Despite the change of name, the OEM’s Revere chassis line, first introduced in 2018, continues to be a standout product. Leading an intermodal evolution of sorts, the Revere chassis features components sources from the best in the industry, a KTL paint process reported to be ‘light years’ ahead of the competition, robotic welding for the perfect weld job on every chassis which means longer lasting equipment that can move more loads.

The Revere chassis can be fitted with Phillips uptime and electrical air package with the offer of a limited lifetime warranty on lights and harnesses as well as SAF-Holland landing legs, brake chambers and slack adjusters (10-year warranty), wheel ends with Accuride (10-year warranty), Hutchens Industries’ spread axle suspension and five-year warranty Bendix BECU and air valves.

“Since we launched the Revere specification in 2018, it has become our flagship product,” Sonzala said. “This premier product line is the lowest cost of ownership in the field and has the best ROI of any brand to date. Price is competitive, quality and durability leaves competitors’ products well behind our ISO9001 chassis of impeccable excellence.”
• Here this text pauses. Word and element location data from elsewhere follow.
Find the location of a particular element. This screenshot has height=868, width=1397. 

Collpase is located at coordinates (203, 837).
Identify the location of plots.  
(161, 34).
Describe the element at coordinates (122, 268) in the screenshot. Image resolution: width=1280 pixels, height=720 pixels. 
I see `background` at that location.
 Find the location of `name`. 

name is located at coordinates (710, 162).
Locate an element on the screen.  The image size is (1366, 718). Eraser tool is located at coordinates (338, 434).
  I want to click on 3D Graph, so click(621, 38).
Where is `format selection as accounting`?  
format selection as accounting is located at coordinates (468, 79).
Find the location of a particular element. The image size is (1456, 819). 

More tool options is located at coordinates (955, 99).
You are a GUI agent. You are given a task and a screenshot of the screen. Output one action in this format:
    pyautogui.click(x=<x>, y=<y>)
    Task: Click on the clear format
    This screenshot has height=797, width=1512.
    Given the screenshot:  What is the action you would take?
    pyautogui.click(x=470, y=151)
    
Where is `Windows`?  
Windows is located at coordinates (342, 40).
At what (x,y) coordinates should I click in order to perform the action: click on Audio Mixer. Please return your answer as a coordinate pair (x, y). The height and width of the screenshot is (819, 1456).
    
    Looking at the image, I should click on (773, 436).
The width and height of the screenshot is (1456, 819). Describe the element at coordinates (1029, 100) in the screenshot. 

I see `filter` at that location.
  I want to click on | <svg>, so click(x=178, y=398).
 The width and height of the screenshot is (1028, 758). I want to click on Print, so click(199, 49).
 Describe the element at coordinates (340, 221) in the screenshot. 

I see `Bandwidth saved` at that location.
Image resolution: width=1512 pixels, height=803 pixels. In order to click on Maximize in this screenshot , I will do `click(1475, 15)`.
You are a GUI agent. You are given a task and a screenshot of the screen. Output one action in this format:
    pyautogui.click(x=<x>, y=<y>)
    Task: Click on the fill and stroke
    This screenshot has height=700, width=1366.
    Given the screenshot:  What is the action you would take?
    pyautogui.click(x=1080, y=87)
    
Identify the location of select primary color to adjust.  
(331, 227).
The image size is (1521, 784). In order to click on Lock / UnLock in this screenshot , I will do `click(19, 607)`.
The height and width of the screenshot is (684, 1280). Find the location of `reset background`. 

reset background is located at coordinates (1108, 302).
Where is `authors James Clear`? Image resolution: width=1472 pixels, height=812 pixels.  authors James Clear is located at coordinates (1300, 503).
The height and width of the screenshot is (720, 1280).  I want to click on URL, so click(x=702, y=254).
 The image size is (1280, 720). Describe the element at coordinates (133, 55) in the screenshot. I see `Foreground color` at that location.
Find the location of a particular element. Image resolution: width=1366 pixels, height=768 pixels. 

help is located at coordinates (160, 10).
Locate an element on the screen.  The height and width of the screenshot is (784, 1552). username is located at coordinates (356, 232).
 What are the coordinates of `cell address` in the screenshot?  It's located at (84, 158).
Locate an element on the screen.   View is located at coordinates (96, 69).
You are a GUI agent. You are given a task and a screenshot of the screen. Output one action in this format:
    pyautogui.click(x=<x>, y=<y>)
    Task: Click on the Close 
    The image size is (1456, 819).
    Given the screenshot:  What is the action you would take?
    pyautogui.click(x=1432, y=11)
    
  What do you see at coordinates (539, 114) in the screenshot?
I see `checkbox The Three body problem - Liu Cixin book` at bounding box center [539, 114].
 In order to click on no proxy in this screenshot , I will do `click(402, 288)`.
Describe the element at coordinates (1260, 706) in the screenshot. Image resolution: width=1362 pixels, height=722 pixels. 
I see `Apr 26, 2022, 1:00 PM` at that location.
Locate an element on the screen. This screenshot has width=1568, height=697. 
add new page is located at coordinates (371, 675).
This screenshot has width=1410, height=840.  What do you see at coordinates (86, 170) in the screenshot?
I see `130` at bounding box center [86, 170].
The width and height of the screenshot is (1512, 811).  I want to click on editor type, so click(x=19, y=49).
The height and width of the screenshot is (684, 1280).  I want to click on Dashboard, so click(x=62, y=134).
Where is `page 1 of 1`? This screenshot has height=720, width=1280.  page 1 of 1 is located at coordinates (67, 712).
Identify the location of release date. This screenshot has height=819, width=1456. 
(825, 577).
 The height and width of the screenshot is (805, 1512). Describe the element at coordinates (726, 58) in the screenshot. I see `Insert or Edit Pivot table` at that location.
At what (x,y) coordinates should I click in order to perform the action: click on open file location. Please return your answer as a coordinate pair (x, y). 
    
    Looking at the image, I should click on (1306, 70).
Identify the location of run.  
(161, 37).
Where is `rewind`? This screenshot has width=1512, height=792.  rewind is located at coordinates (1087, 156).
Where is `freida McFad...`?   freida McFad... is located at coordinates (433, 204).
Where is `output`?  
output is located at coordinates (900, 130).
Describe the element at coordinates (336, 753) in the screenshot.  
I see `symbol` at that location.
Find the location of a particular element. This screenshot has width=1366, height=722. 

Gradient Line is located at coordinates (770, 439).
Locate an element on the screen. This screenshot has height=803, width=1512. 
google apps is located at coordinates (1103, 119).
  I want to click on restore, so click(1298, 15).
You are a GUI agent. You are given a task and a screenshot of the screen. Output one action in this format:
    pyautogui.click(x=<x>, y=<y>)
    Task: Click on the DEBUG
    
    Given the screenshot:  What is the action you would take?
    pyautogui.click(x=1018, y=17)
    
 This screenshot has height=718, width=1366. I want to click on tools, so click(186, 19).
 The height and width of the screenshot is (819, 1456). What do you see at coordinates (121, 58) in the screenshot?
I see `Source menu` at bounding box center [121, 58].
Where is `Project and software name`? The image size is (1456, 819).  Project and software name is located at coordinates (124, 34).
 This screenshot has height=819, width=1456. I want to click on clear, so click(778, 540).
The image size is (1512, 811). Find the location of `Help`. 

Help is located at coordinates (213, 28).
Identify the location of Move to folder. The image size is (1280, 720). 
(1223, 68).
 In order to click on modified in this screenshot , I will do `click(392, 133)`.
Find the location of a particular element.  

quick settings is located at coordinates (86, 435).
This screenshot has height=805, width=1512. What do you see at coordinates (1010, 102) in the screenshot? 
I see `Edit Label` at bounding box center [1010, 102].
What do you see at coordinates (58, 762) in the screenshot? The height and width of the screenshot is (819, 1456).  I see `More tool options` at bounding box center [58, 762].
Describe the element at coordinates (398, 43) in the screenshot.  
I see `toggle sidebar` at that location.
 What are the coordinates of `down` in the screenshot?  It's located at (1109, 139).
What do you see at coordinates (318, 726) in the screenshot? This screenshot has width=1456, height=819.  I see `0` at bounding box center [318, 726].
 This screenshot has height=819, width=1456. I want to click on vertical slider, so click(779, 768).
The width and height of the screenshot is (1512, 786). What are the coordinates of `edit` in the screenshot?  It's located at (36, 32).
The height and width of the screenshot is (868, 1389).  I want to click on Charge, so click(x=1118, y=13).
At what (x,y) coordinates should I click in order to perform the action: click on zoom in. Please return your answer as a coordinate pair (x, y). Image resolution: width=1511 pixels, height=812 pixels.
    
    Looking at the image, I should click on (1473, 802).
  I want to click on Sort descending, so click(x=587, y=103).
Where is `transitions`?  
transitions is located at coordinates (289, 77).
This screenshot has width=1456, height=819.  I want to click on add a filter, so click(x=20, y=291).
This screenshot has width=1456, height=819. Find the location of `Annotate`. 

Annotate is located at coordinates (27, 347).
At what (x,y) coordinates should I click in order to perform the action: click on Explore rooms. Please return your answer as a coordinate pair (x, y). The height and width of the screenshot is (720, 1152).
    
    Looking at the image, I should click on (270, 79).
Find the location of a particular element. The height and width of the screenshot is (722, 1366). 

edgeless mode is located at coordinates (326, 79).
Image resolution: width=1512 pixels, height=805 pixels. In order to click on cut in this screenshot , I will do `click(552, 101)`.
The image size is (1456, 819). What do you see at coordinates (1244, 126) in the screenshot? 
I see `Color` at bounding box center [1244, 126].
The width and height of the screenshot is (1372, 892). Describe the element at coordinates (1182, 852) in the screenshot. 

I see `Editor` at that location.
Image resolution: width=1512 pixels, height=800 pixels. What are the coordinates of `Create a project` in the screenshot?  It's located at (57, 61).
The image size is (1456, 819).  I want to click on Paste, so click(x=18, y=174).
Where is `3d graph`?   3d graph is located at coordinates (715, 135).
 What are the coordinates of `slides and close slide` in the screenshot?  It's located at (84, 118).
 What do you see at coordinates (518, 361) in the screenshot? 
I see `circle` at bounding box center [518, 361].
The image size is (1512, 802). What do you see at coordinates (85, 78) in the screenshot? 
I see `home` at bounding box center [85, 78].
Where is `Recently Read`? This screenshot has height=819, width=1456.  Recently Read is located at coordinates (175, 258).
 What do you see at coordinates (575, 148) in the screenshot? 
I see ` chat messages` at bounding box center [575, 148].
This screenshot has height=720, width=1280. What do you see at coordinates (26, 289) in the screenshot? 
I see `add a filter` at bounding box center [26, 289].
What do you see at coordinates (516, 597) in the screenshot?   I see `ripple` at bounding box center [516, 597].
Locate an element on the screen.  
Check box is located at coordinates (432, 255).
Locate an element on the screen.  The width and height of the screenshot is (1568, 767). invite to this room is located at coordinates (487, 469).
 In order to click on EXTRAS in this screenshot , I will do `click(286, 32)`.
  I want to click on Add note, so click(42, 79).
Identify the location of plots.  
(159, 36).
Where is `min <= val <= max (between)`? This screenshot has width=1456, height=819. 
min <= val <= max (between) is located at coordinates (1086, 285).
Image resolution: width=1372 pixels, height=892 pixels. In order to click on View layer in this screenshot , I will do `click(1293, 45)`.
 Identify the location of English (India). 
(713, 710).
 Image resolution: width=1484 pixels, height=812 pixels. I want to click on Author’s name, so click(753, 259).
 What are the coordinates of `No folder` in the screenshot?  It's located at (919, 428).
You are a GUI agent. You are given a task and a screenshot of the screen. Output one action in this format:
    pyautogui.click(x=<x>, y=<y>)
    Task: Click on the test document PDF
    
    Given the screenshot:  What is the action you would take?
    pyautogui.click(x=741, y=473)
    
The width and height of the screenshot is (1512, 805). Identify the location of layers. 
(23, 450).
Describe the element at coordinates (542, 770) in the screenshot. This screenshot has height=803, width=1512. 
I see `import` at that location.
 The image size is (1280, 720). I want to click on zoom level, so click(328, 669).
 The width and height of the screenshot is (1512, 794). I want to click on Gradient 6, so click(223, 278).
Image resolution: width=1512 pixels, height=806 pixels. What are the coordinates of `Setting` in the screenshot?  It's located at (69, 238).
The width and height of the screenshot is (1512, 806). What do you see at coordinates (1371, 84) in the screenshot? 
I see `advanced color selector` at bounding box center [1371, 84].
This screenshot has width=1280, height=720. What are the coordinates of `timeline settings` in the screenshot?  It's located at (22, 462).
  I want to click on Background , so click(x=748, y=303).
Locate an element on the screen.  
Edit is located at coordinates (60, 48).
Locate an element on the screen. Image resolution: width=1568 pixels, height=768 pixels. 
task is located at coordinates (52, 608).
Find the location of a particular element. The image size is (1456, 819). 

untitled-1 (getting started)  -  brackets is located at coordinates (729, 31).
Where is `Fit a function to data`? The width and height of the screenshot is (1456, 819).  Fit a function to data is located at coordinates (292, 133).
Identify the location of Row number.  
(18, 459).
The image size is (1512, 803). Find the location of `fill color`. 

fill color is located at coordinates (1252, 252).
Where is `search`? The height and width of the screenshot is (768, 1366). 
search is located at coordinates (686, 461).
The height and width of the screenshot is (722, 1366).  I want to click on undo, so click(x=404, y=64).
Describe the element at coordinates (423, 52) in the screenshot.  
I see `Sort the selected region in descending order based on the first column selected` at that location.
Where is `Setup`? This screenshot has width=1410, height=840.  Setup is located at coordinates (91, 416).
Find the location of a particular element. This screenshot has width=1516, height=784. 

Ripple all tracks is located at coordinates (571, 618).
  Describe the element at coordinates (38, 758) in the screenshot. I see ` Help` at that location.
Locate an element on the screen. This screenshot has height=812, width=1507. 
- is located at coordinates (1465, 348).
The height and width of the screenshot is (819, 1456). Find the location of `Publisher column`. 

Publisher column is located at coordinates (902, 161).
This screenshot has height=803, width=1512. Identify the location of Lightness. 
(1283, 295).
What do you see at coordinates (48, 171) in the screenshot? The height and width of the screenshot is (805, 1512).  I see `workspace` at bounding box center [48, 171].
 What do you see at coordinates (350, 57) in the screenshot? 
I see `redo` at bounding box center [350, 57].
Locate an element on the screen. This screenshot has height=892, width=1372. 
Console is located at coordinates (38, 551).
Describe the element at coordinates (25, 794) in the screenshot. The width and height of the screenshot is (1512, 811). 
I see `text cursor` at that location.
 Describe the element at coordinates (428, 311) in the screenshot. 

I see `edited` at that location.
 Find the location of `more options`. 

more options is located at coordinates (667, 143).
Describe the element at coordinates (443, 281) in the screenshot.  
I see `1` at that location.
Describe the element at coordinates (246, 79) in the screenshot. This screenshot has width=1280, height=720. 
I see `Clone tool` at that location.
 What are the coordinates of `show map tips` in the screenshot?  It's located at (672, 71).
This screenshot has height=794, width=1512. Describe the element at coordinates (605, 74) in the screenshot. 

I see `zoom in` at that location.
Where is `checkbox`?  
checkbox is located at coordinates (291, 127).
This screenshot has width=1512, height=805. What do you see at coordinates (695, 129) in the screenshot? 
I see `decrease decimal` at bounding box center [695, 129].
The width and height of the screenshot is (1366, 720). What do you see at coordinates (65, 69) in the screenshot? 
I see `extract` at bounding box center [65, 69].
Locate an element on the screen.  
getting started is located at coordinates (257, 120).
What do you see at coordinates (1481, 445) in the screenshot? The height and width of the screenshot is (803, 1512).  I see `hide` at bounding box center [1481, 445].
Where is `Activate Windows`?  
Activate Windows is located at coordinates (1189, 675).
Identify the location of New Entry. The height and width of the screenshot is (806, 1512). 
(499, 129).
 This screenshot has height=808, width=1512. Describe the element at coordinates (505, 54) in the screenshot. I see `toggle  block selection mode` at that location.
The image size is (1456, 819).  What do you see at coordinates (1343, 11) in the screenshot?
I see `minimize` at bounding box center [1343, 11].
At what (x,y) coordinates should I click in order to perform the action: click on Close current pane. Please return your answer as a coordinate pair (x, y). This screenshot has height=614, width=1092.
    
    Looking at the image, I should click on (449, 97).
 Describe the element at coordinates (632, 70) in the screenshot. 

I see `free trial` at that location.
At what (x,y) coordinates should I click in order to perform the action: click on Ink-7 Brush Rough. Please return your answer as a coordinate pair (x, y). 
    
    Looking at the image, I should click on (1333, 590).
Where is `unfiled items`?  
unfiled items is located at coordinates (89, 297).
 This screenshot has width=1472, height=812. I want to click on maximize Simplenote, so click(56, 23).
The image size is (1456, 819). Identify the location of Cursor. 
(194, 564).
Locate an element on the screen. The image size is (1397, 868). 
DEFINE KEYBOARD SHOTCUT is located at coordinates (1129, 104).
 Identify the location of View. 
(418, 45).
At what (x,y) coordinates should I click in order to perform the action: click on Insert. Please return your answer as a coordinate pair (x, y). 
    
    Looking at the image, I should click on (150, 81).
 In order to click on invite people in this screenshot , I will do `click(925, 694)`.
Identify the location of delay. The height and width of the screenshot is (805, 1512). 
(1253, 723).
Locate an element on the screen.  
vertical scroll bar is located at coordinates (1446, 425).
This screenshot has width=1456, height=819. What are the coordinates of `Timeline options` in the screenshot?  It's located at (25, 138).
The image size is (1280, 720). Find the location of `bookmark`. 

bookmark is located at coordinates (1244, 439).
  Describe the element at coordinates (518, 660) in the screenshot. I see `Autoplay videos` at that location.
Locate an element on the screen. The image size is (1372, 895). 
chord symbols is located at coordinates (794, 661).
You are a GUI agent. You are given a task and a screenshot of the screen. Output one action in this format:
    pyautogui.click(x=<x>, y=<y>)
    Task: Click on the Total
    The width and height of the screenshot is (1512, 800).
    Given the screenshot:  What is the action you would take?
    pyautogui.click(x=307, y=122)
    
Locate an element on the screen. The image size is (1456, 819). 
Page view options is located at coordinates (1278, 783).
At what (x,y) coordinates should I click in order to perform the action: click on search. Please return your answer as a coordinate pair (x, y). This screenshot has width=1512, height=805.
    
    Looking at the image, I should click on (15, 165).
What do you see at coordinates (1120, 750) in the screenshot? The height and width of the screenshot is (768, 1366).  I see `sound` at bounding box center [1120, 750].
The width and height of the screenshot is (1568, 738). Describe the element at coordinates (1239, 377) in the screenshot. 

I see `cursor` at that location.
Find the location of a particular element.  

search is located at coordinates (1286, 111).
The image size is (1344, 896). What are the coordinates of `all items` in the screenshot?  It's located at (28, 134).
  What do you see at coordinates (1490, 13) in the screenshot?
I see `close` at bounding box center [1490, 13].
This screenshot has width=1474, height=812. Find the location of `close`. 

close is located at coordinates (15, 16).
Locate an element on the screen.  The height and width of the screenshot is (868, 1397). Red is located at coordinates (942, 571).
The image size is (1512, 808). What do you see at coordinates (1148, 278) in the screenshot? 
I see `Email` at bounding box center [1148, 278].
Looking to the future, Sonzala aims to remain a leader in chassis development and vows to “achieve 60,000 units off our production lines and replace every antiquated chassis in North America with a certified CIE Manufacturing Incorporated product” and “to be the best for our employees, customers, investors and for the US. We survived tariffs and going forward the future is bright and CIE will lead the way as always”.

About Frank Sonzala
Sonzala has been an active member of the trucking industry since 1983 where he started at International Transquip Industries (ITI), manufacturing Mini Max Springless Parking Brakes. After multiple ownership changes at ITI, by 1993 a trucker, who brought a tyre inflation system to meet ITI, showed him the product. The ITI owners at the time did not see the same potential that Sonzala saw, and in 2000, Sonzala became a vendor to CIMC in China for the PSI Tire Inflation System.

In 2015, Sonzala was asked to ‘put his hat in the circle’ for the CEO position at CIMC Intermodal Equipment (CIE). After many interviews and meetings, he was chosen over the other candidates.

After 22 years at PSI, Sonzala embarked on a career with CIE on 1 March 2016 and ushered the OEM into a new era following this year’s rebrand ‘CIE Manufacturing, Inc, effective 28 January 2020.